Chris Edwards – General Dog Report – Stonington – 1974-75

Transfers      

Scott Base (N.Z.) requested two young animals for breeding purposes.  On their arrival at Scott Base via VP-FAQ/Bert Conchie they were virtually put straight into the field!  Shortly after ANTHE produced a litter of four bitches and three dogs.

The animals sent were: ANTHE T/0616/73 bitch   and STUART E/4208/74 dog.

Dogs already transferred to Scott Base from Halley Bay (ex Deception) in about 1968 were LADY and TIFFY.  Lady, 9 years old is still at Scott.  No info. re.
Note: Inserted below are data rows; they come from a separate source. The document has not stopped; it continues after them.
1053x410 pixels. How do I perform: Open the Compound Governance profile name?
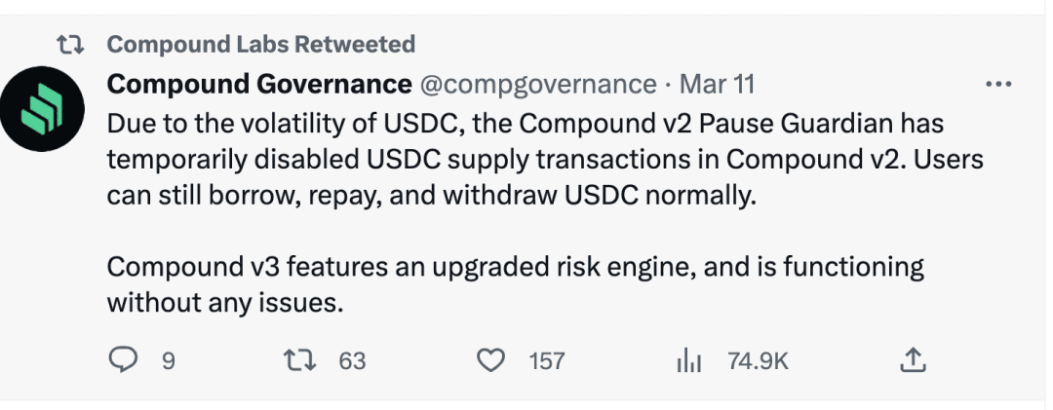259,85
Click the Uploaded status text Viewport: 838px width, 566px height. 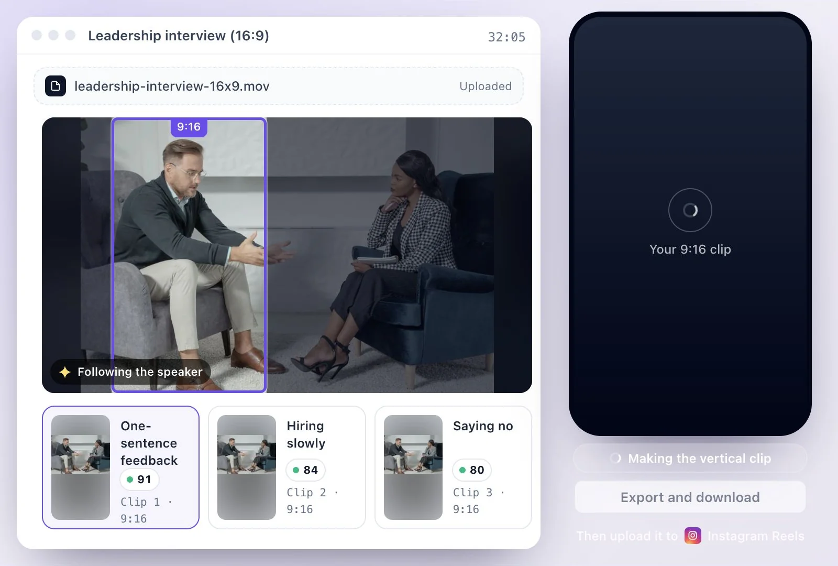pos(486,86)
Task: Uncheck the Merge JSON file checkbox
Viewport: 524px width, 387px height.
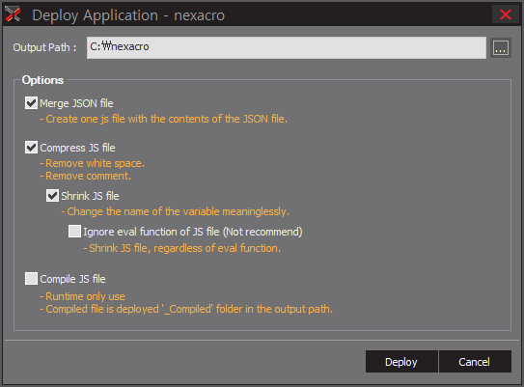Action: (31, 103)
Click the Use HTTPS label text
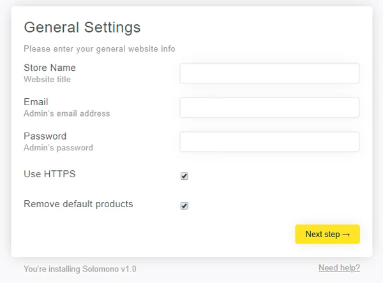Image resolution: width=383 pixels, height=283 pixels. tap(49, 174)
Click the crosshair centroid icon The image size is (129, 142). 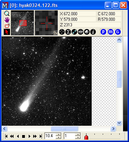62,32
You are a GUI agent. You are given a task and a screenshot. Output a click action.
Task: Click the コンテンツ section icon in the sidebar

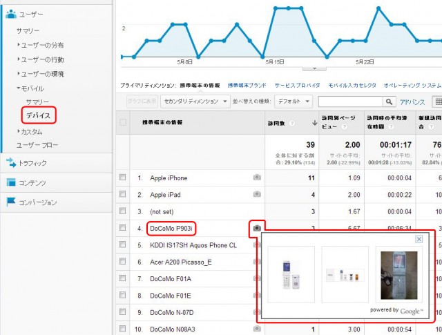coord(11,182)
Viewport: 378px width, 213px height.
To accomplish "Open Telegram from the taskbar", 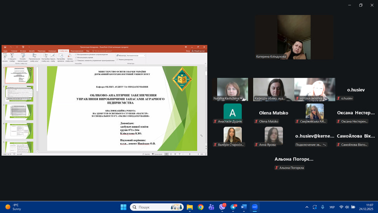I will point(233,207).
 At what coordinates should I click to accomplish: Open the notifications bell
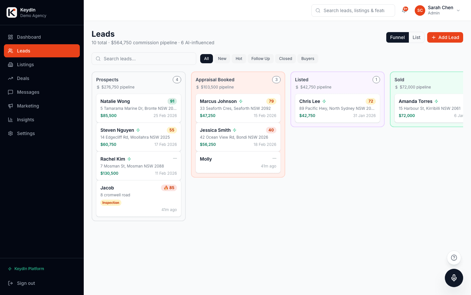403,10
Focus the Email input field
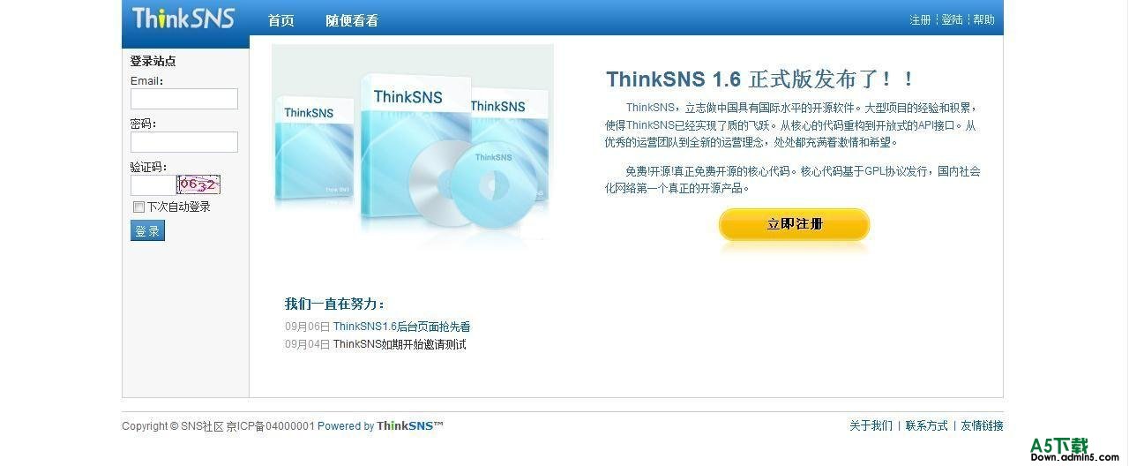The image size is (1129, 466). pos(184,99)
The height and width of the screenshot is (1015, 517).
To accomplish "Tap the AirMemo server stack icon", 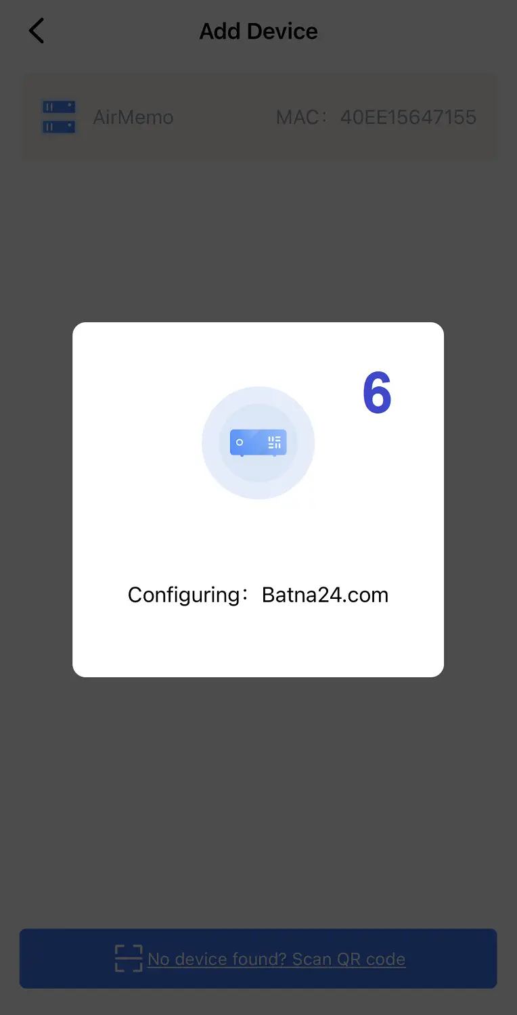I will tap(59, 117).
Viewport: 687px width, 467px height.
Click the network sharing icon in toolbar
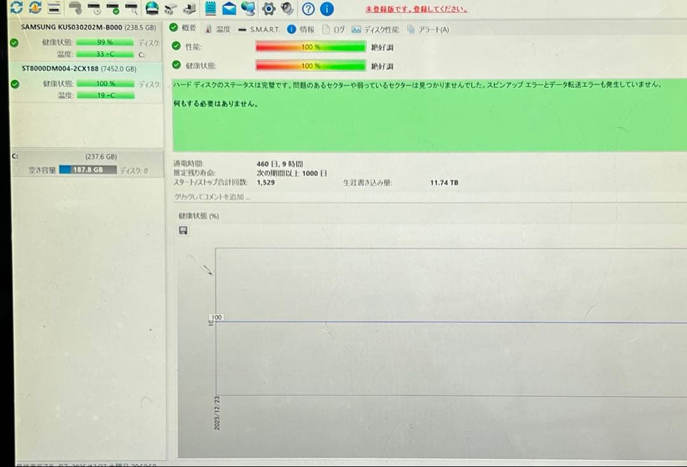pyautogui.click(x=249, y=9)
Tiffy.

ANTHE and STUART arrive at Scott Base, New Zealand, 1974/75 Season
(Photo: Nick Round-Turner, Hedgehog House, New Zealand, from “Of Dogs and Men”)

To expand on this brief entry Bert Conchie was one of the BAS Twin Otter pilots (VP-FAQ being the aircraft call sign) and he was making the flight across to Scott Base from Adelaide because the aircraft was to be used as part of collaboration in the Ross Ice Shelf Project which included a series of radar echo sounding/sub-ice profiling.  The opportunity was used to supplement the breeding stock at Scott Base.

It is uncertain when and by whom Anthe was mated.  Her name makes more sense when combined with the other litter siblings:  Lady, Anthe, Tramp.  (Not the same Lady as referred to at Scott Base.)

The dog Stuart (one of a litter of three: Tom 111, Ella, and Stuart) was named after Stuart Lawrence, Master of RRS Bransfield, Ella was his wife, and Tom (Woodfield) was Master of RRS John Biscoe.

I could offer titbits here and there, about epic “this and that” but for me the saddest part of the whole situation was the culling of the bulk of the dogs which happened following the decision to close Stonington at the end of the 74-75 season and to introduce mechanical dogs thereafter.  Have you ever tried to grease and service a skidoo with gloved hands, in the field, in -10degC or worse? 


The Love of my Life for Two Years – Isolde (Photo: Chris Edwards)

Continued from Stonington 1974

I had that experience in 1972-73 summer season of using skidoos (the first time they had been used by BAS in the field), then in 1973-74 season my GA had a skidoo and I had a dog team and in 1974-75 both myself and GA had dogs, and I know which I prefer.  I realise that there are good things to be achieved by skidoo but the soul requires that the field season is not purely work, work, work.  It is nice to have to think that you have undemanding, loyal friends outside the tent, who will do your bidding in payment for a block of Nutty at the end of the day, and that a bit more effect can be achieved with a shout and a whistle.  Not so the skidoo.  My diary records numerous examples of respect for the dogs and of the love one felt for ones own dogs.  These are some of these, extracted as written, with additional explanations in brackets,


13th October  Stonington Island

By 2030hrs I was fed up with the indent (basically a stock check prior to ordering items for relief) so went and saw my dogs who were glad to see me.  Shem (a dog brought from Halley to Stonington in 1973) was running round in circles and Wear licked my face without hesitation.  (This was a considerable success as Wear had been a VERY timid, shy and lurky dog, probably the result to having insufficient or incorrect handling as a pup.  I had been working on her, talking and handling her quietly, sometimes sitting with her until she would come up to me.  Ultimately I was able to let her off in the field and also on base, and although still a very nervous dog, and therefore less attractive to other drivers, I had a considerable affection for her.)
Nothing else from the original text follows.